Three independent genetic profiles based on mucin expression in early differentiated-type gastric cancers - a new concept of genetic carcinogenesis of early differentiated-type adenocarcinomas

Recent molecular studies have shown that the genetic profiles of differentiated-type adenocarcinomas of the stomach are associated with distinct cellular mucin phenotypes (gastric-intestinal- and mixed-phenotypes). Therefore, we examined whether these cellular mucin phenotypes reflect specific molecular genetic alterations, and whether the phenotypes can be used to help categorize the intramucosal neoplasias of gastric tumors.

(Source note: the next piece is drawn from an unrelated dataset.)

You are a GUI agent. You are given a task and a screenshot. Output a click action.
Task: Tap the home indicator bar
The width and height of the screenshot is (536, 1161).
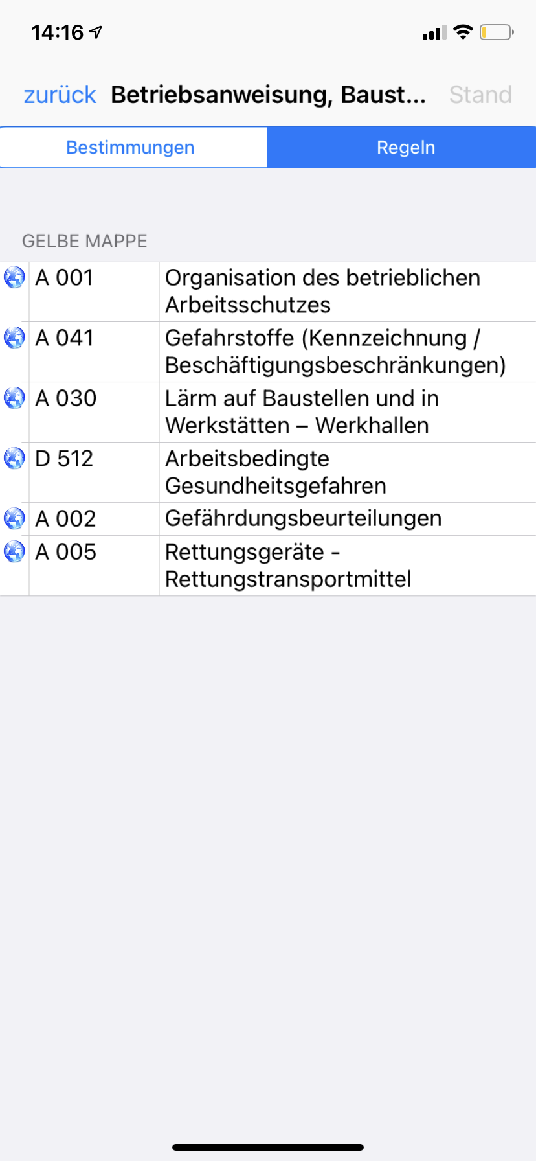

We subclassified tumors into four cellular phenotypes using immunohistochemical mucin analysis. In all, 62 early gastric carcinomas (gastric-phenotype, 13; intestinal-phenotype, 17; mixed-phenotype, 31; unclassified-phenotype, 1) were examined using a combination of polymerase chain reaction microsatellite assays and immunohistochemical analysis in order to detect chromosomal allelic losses of multiple cancer-related chromosomal loci (1p, 3p, 4p, 5q, 8p, 9p, 13p, 17p, 18q and 22q), microsatellite instability (MSI), and overexpression of the p53 protein. In addition, we analyzed the relationship between MSI status and hMLH1 promoter hypermethylation, which is thought to be a cause of high MSI status. For gastric phenotype cancers, the frequency of 3p allelic loss was higher than that of other microsatellite markers, whereas 5q allelic loss was frequently found in intestinal phenotype cancers. The genetic profile of mixed phenotype cancers is comprised of two distinct genetic types: LOH and MSI types. In the former, 5q, 3p and 18q allelic losses are seen frequently in intramucosall carcinomas. On the other hand, 17p, 1p and 9p allelic losses are associated with the development of submucosal carcinomas. MSI was observed only in mixed phenotype cancers (six of 31 mixed phenotype cancers). Overexpression of the p53 protein is common in differentiated-type gastric cancers. In addition, the MSI status of the tumor cells was correlated with the extent of hypermethylation of the hMLH1 promoter. We suggest that the cellular mucin phenotypes of the differentiated-type adenocarcinomas result from distinct genetic alterations.